13.05.25

Rethinking Design’s Relationship with Nature





For decades designers have created as if humans were the only species that mattered but this myopic approach has devastated ecosystems, accelerated climate change and brought countless species to the brink of extinction. The carbon accountancy and sustainability models—where we tinker at the edges while fundamental problems persist—represents a profound failure of imagination and responsibility.

According to the UN Environment Programme, the building sector accounts for 37% of global energy-related carbon emissions. Concrete production alone is responsible for 8% of global CO2 emissions, and according to the European Commission, product design choices determine up to 80% of a product's environmental impact. These aren't minor problems, they’re systemic failures. Every project, product, and urban plan must begin with the question: “How does this serve all living systems?“ Anything less is an abdication of responsibility.

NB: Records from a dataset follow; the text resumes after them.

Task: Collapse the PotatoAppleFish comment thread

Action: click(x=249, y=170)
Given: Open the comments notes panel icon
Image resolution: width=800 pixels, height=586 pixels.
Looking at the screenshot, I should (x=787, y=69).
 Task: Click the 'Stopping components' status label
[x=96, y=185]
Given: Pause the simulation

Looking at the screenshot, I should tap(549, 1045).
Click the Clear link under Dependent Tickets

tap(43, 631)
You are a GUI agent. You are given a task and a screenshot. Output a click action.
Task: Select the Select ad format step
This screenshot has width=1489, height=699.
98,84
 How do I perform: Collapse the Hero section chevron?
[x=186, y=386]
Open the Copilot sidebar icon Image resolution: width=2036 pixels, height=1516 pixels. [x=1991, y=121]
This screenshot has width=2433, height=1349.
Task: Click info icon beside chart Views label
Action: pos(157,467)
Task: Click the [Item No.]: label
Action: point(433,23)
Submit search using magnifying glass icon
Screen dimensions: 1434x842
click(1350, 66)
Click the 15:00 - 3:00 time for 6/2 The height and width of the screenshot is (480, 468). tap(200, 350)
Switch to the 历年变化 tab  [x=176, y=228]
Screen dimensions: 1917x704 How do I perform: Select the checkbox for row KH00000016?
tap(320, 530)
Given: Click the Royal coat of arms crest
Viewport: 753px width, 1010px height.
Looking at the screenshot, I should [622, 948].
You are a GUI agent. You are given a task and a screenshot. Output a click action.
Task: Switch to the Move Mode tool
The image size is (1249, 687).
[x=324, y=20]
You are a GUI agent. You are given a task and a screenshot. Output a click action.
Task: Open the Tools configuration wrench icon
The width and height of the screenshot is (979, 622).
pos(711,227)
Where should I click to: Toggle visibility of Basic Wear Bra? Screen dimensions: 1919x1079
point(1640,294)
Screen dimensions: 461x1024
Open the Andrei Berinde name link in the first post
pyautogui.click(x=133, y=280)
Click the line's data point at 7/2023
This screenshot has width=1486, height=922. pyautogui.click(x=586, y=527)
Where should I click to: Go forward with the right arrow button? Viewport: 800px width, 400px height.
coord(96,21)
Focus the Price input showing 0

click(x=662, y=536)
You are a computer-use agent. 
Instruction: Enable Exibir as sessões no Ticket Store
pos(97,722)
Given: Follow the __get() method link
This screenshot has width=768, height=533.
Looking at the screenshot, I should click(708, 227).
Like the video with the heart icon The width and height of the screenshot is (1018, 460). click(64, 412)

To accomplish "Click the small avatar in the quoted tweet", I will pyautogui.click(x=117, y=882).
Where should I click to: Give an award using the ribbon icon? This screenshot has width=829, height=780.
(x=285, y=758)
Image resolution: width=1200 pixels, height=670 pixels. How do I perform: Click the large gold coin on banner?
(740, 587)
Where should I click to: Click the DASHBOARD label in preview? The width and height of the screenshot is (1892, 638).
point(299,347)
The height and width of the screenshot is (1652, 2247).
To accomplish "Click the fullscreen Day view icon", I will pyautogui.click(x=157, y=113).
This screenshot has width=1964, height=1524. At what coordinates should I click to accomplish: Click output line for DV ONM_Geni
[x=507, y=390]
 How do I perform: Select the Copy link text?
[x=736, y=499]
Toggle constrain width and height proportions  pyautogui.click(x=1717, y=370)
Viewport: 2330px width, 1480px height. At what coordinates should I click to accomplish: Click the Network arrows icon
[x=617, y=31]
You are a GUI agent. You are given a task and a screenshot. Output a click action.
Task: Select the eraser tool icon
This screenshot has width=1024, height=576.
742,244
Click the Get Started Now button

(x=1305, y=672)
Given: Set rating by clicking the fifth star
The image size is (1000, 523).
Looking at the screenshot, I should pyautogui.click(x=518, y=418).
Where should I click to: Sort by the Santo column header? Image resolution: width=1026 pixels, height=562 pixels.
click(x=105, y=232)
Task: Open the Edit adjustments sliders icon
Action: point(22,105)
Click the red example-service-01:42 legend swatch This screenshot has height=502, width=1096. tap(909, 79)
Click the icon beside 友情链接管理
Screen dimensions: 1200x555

When we build with concrete instead of using oyster reefs as wave breakers, we're choosing convenience over sustainability. When we create sterile glass towers instead of buildings that host biodiversvity, we're perpetuating the fallacy that humans can thrive while nature collapses around us. The International Energy Agency reports that the transport systems we've designed around cars instead of people have led to 24% of direct CO2 emissions coming from fuel combustion. Unfortunately, sooner rather than later, this dependency and complacency around “how we’ve always done it” will catch up with us.

Some might argue this approach is impractical or economically unviable, but this perspective is dangerously short-sighted. The real threat lies in continuing to design as if the life that sustains us doesn't matter and that our wellbeing isn't extricably linked to the health of all living systems. It is. Humanity doesn’t exist in a vacuum—everything is connected.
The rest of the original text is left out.